Manhattan Councilman Daniel Garodnick is pushing a bill to exempt businesses that pay less than $500,000 in rent from the tax, which adds a 3.9% surcharge to the rents paid by some businesses. The current limit is $250,000.

In fiscal 2016, 10,999 firms paid the tax, producing $754 million with an average burden of $68,500. As rents have risen, more renters are ensnared, as the sharp increase in the number of firms and the rent collected since 2013 shows. The Independent Budget Office projects the tax will produce $814 million in the current fiscal year and $854 million for the 2018 budget that Mayor Bill de Blasio announced Tuesday
There's more:
This tax has a tangled history. It was first imposed in 1963 when the city was approaching statutory limits on the property tax. In that era, the first response to any revenue need was to get it from businesses. No one seemed to understand that landlords passed the cost of property taxes along to tenants, but that was the world back then.

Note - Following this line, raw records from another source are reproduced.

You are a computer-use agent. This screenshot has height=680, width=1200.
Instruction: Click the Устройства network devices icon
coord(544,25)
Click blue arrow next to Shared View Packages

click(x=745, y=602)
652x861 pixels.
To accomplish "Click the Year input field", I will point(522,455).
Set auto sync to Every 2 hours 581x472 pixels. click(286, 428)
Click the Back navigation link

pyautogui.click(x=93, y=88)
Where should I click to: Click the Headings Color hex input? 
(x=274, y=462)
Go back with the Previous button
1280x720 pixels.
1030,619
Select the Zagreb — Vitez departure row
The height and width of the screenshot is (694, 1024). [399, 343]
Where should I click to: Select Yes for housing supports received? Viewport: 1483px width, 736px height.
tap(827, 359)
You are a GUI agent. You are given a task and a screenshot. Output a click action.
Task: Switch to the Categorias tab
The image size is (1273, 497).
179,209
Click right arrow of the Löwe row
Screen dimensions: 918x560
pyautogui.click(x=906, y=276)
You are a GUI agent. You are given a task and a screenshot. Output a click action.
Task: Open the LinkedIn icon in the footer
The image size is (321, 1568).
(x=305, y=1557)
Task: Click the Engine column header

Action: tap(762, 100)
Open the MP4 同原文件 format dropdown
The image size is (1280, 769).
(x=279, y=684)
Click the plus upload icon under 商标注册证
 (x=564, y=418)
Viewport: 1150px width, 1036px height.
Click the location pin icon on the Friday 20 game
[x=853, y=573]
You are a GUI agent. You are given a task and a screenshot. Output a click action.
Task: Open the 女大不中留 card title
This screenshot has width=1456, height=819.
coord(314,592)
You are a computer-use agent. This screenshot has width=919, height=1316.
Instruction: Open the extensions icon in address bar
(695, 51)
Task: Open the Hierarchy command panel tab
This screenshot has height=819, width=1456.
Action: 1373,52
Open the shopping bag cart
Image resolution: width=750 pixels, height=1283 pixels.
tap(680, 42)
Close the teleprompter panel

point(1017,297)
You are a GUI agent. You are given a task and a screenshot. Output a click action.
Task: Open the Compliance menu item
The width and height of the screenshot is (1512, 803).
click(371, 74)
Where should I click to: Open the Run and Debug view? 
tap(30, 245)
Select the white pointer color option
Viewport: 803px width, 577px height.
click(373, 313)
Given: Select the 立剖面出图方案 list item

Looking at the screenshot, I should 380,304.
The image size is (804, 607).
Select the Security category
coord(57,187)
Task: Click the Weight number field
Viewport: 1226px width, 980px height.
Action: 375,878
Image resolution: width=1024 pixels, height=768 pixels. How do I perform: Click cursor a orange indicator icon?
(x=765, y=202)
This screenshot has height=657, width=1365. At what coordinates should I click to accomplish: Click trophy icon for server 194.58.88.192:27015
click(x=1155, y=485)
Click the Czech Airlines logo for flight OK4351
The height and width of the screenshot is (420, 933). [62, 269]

The current state of affairs can be blamed on former Mayor Rudy Giuliani and former Assembly Speaker Sheldon Silver. In the 1990s, the CRT was high on Rudy's list of taxes ruining the city, and he pledged to eliminate it. He started by ending it everywhere but in Manhattan south of 96th Street and exempting smaller companies, but the effort eventually stalled. In the aftermath of Sept. 11, Silver demanded it be eliminated for much of downtown to lure companies back to the area. The tax does not apply in some other parts of Manhattan as well.
There's nothing like rent-seeking to get some people to pay a tax.